## Exercise aim
Copy the stretch from the line containing "The height and" through the end of the items, keeping every line exactly as it stands. Leave the pictures out of your copy.

## Records provided
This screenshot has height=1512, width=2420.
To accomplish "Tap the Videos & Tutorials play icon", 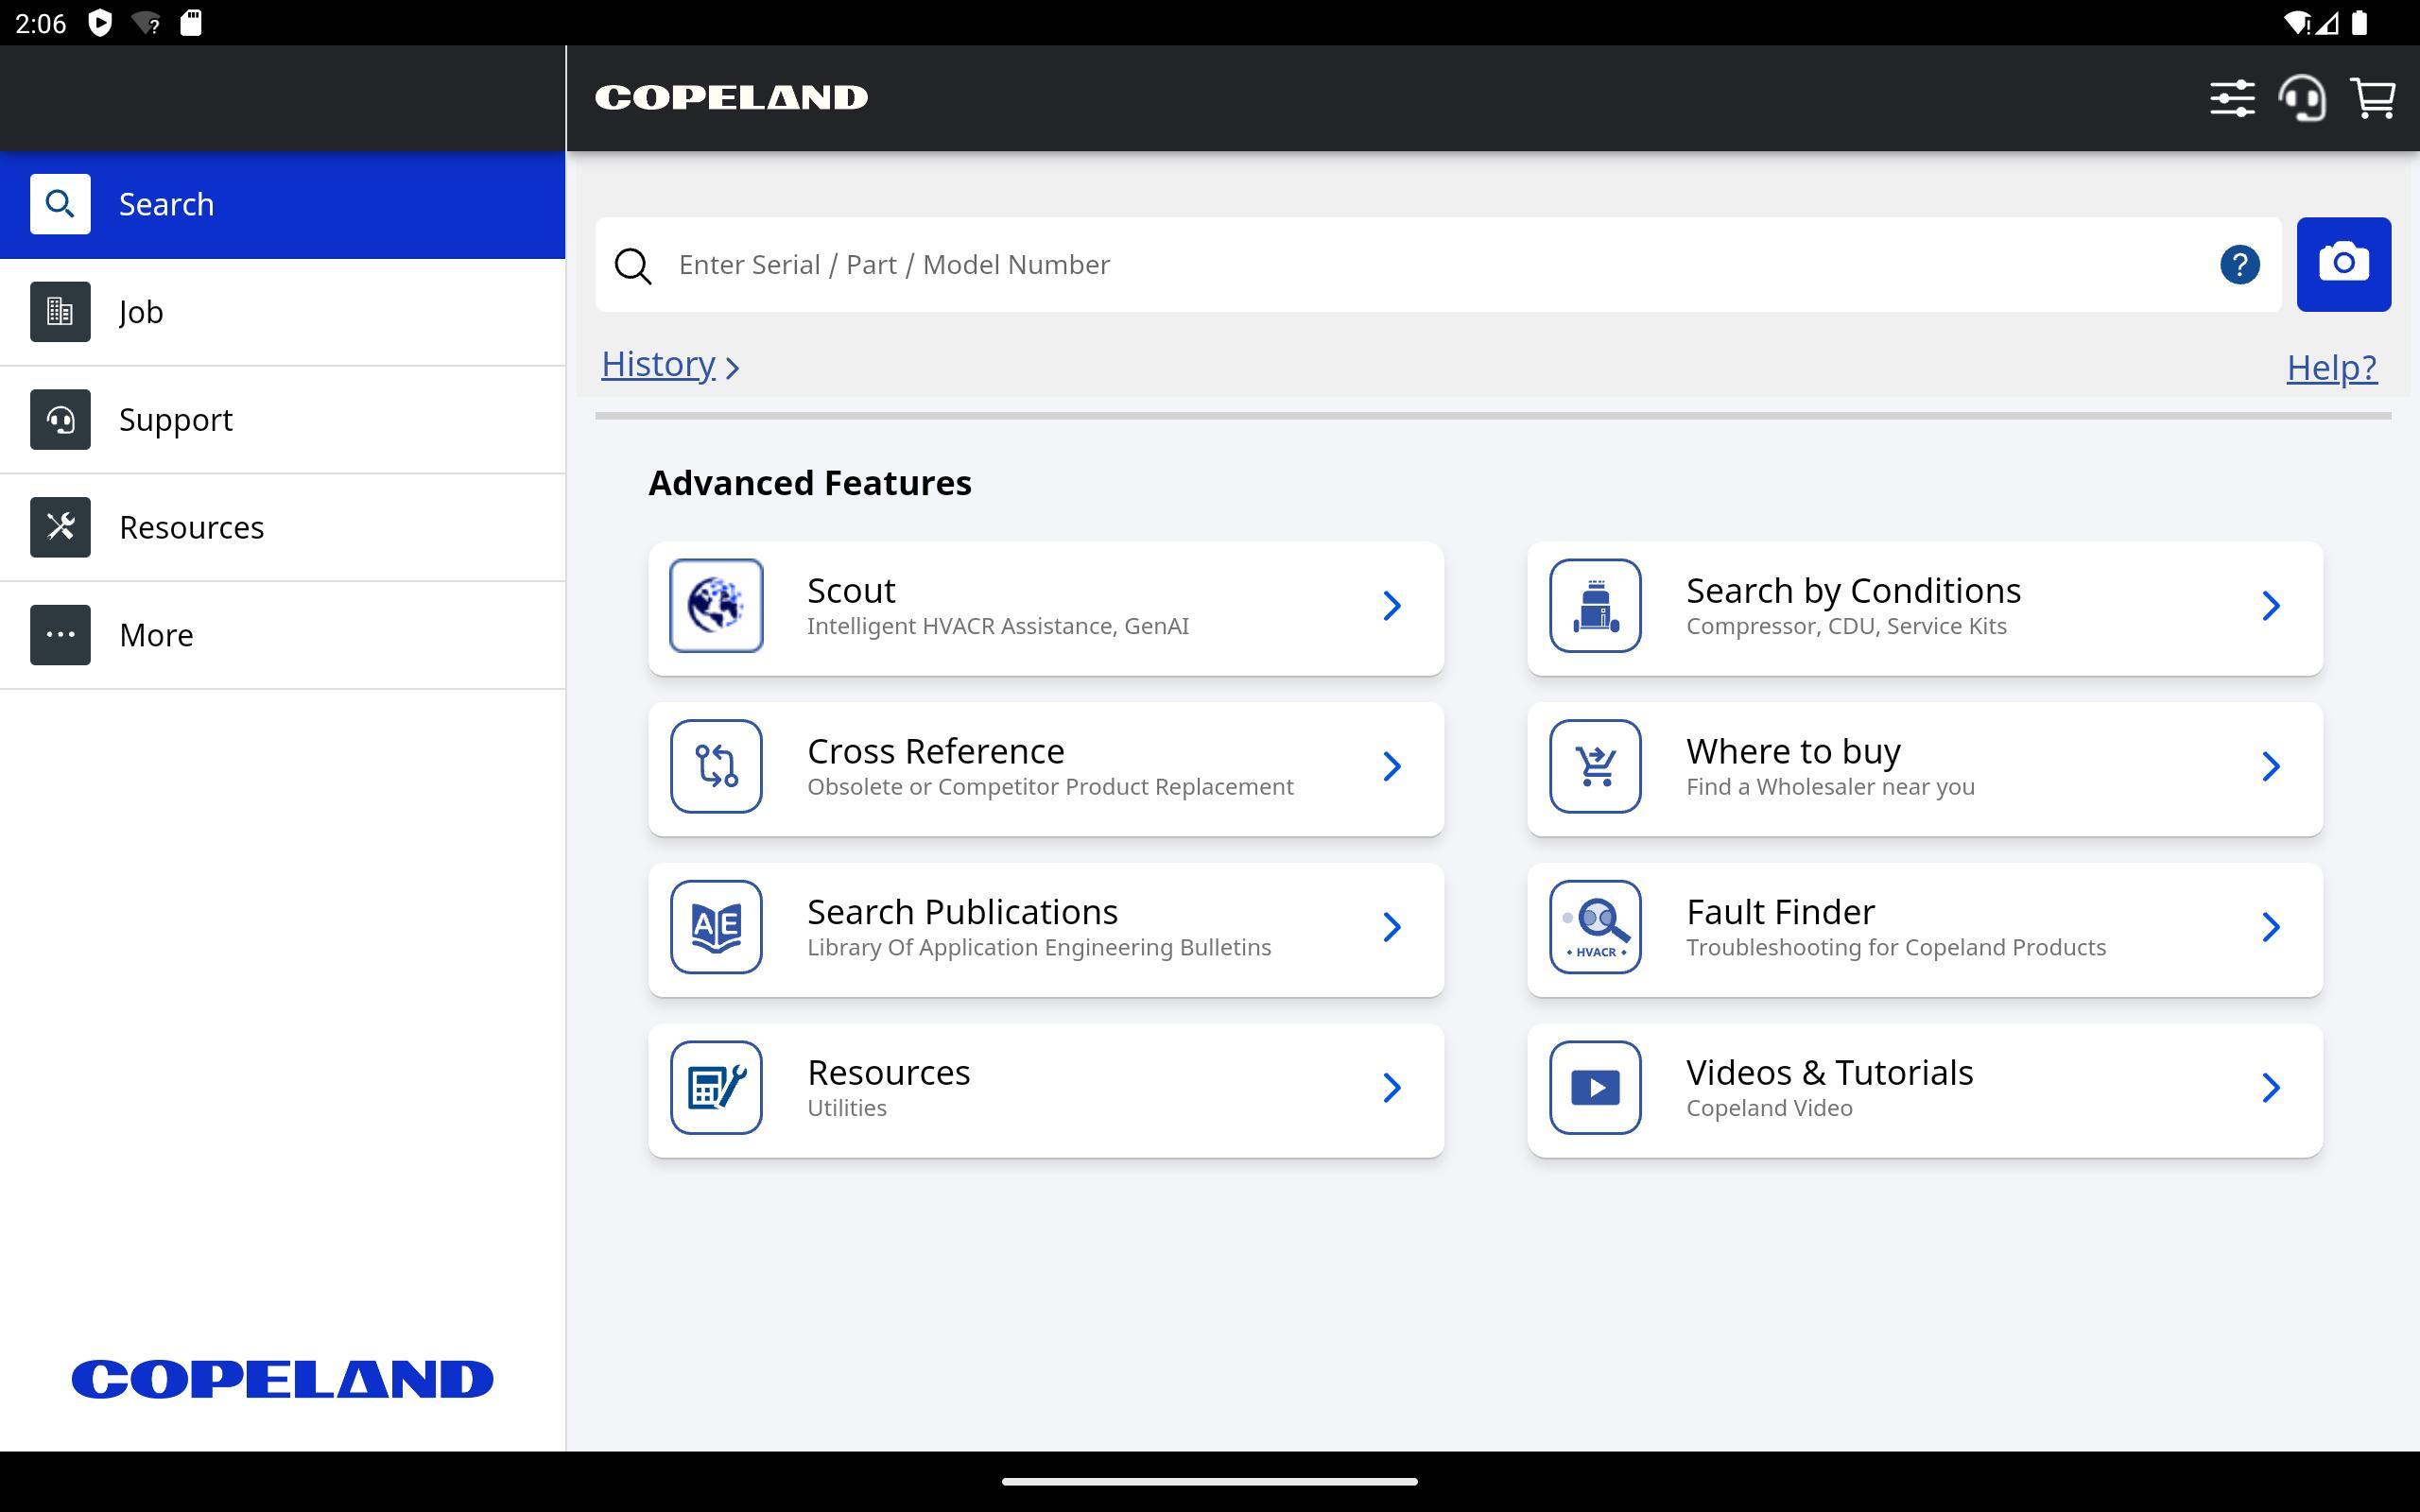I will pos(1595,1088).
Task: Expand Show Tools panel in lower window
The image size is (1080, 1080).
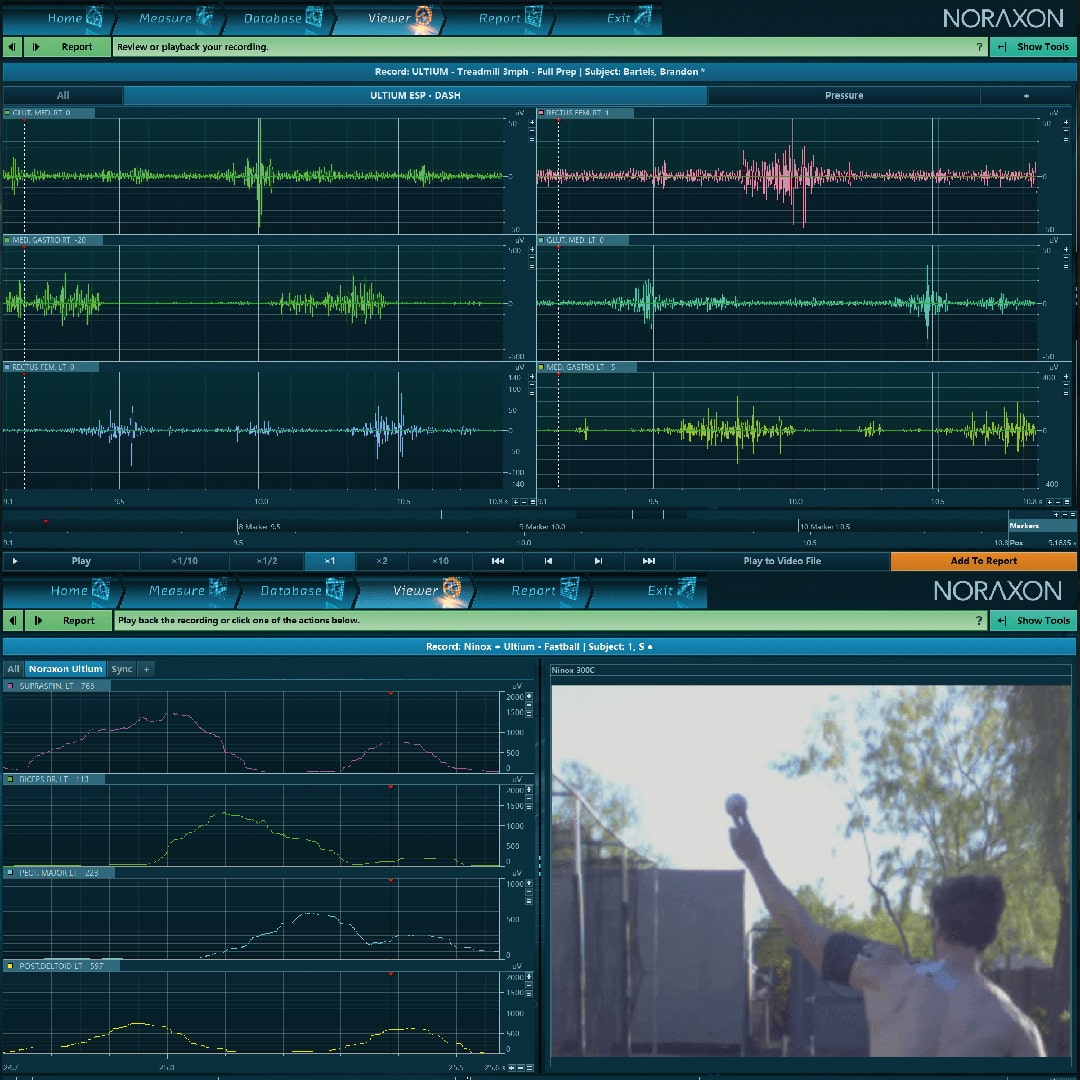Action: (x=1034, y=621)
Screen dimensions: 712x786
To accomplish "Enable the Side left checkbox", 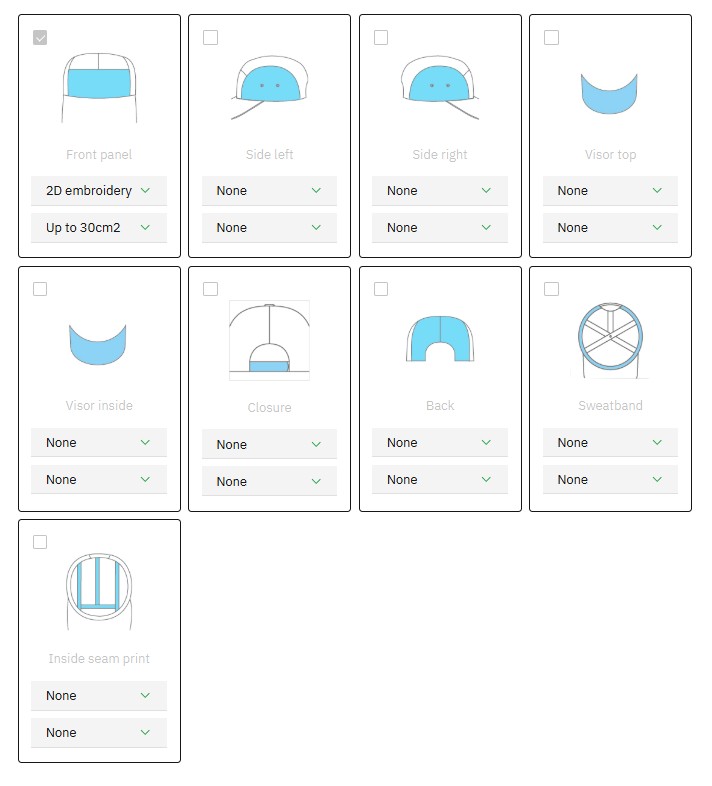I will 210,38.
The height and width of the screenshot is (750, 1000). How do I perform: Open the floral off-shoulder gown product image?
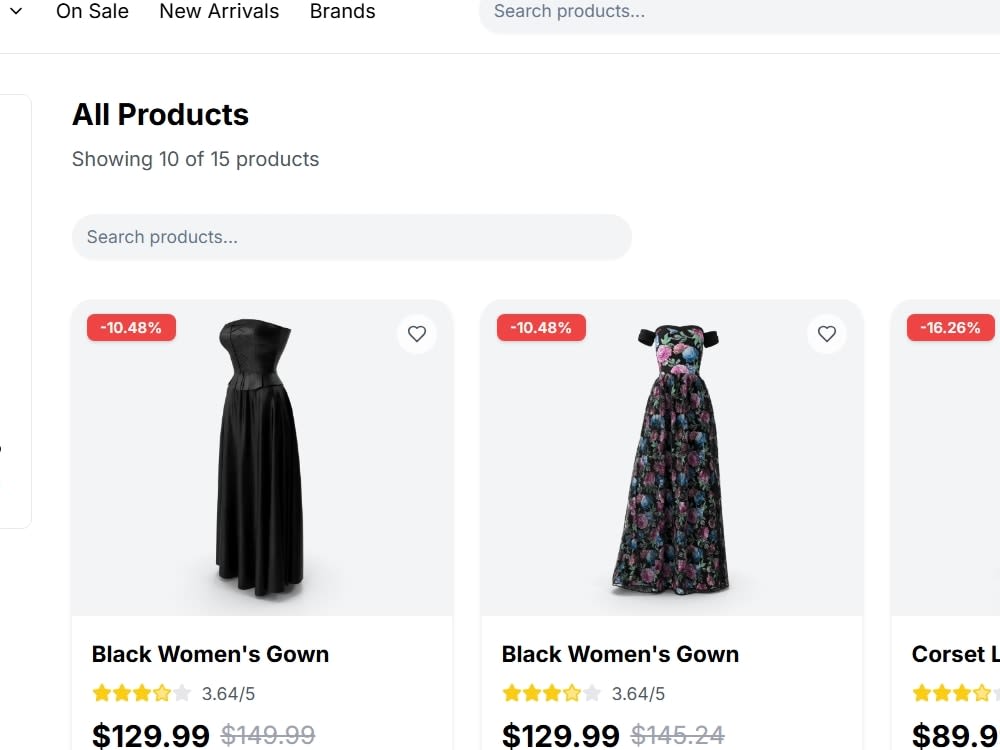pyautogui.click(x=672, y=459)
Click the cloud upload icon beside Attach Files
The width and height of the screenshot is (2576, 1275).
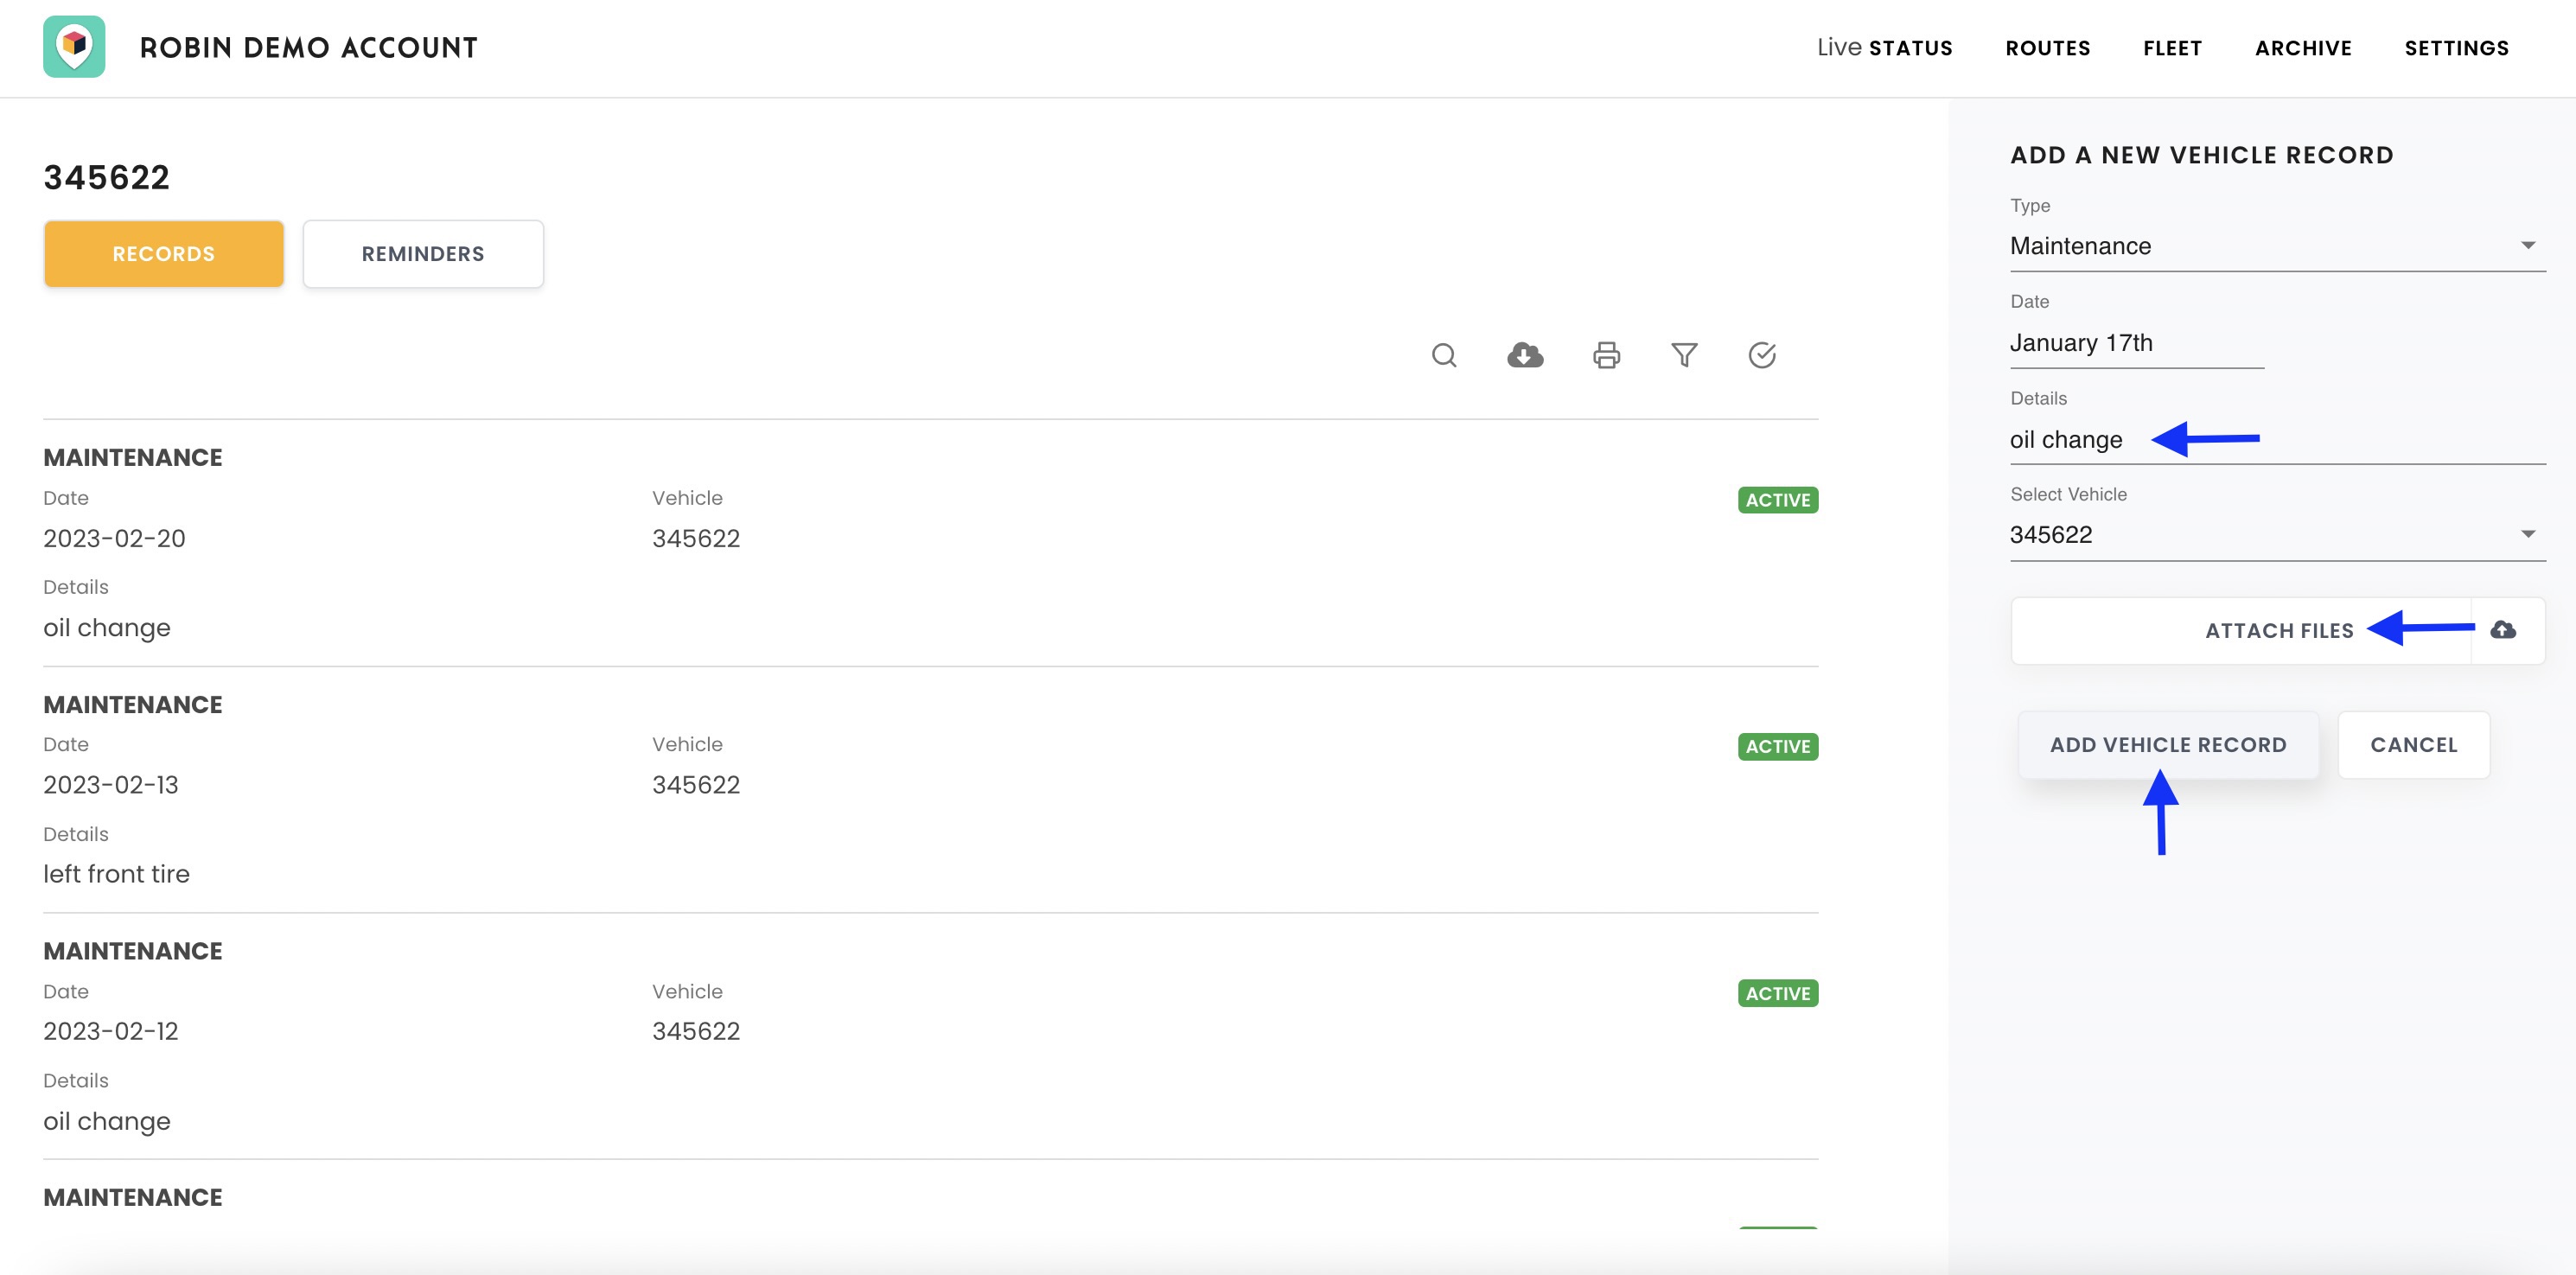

## Exercise answer
The height and width of the screenshot is (750, 1000). How do I perform: Open the floral off-shoulder gown product image?
pyautogui.click(x=672, y=459)
Click the cloud upload icon beside Attach Files
The width and height of the screenshot is (2576, 1275).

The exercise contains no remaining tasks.